The author of Genesis doesn't even seem to have intended to "prove" that monotheism is better than polytheism. There are no logical arguments. There is simply a story, one that he seems to be confident will be found more appealing than others available in that time.

When people today read the Bible in a non-literal fashion, this is not a retreat from the advances of scientific knowledge. It is rather a return to the classic way of approaching these texts. The only people who are allowing the concerns of modern science to determine the way they read the text are, ironically, the fundamentalists, who seek absolute certain scientific explanations in a text that does not offer them.

If you are looking for inerrancy in Scriptures and won't take no for an answer, I suspect that most Christians would be grateful if you would try Islam or some tradition that at least claims to offer such a text. But please, please stop trying to make Christianity live up to your strange modernistic expectations. Not only will it never do so, leaving you feeling the need to 'take things on faith', but the fabric of Christianity gets warped and distorted even through the futile attempt.

Taking things on faith is extremely dangerous. But what the Bible calls for isn't that. The word 'faith', like the word 'truth', had primarily to do with trust and trustworthiness. The object of this trust was not, in most instances, a text or words, but a person.

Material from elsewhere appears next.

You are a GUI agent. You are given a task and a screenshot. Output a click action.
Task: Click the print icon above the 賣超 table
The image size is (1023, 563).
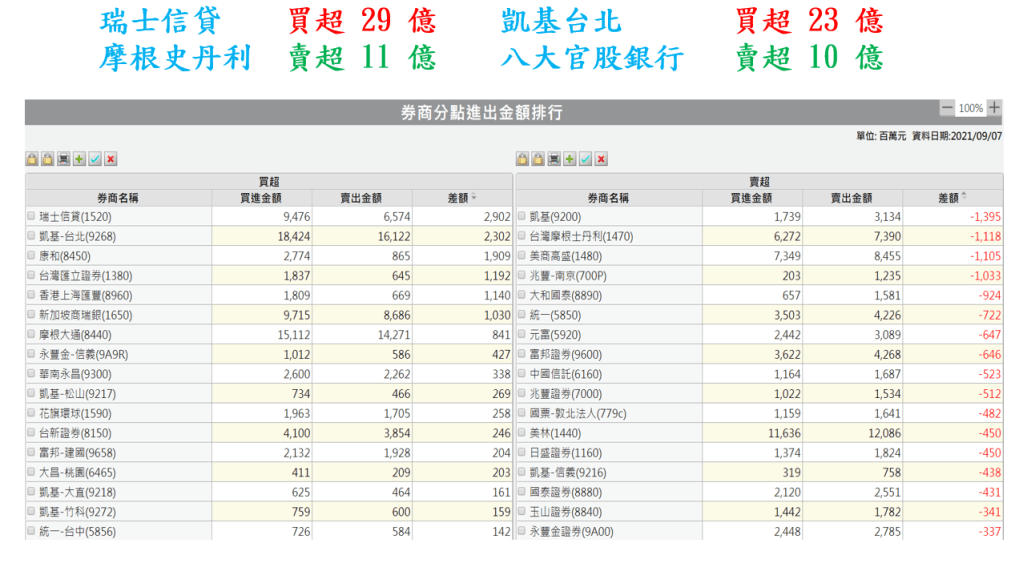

The question that we then have to ask next is this: when, if ever, is it appropriate to make leaps of trust? My own answer is that this leap is one that we might make in relation to that all-encompassing reality that we refer to as God. This is not an expectation that supernatural interventions will sort out all our problems, but a confidence that the reality of which we are a part is neither simply hostile nor ultimately meaningless. Even in this respect, however, we make a leap not in darkness and ignorance, but based on intuition and the evidence we have available. As I have said before, to feel that we can go beyond the evidence and the explicable is not necessarily inappropriate, whereas to ignore or deny the available evidence clearly is. To paraphrase Hebrews once again, "Faith is the evidence of things unseen - not evidence that the things that are seen don't exist.

Hebrews lists heroes of the faith, but nowhere on the list are people who by faith 'believed X, Y and Z happened in the past even though they couldn't prove it'. These are heroes of trust, not heroes of belief. Christians today have much to learn about the difference.

Read it here.

I think that this is an important reminder that we need to have faith (trust) in God and not in the work of human beings--even if that work is the Bible.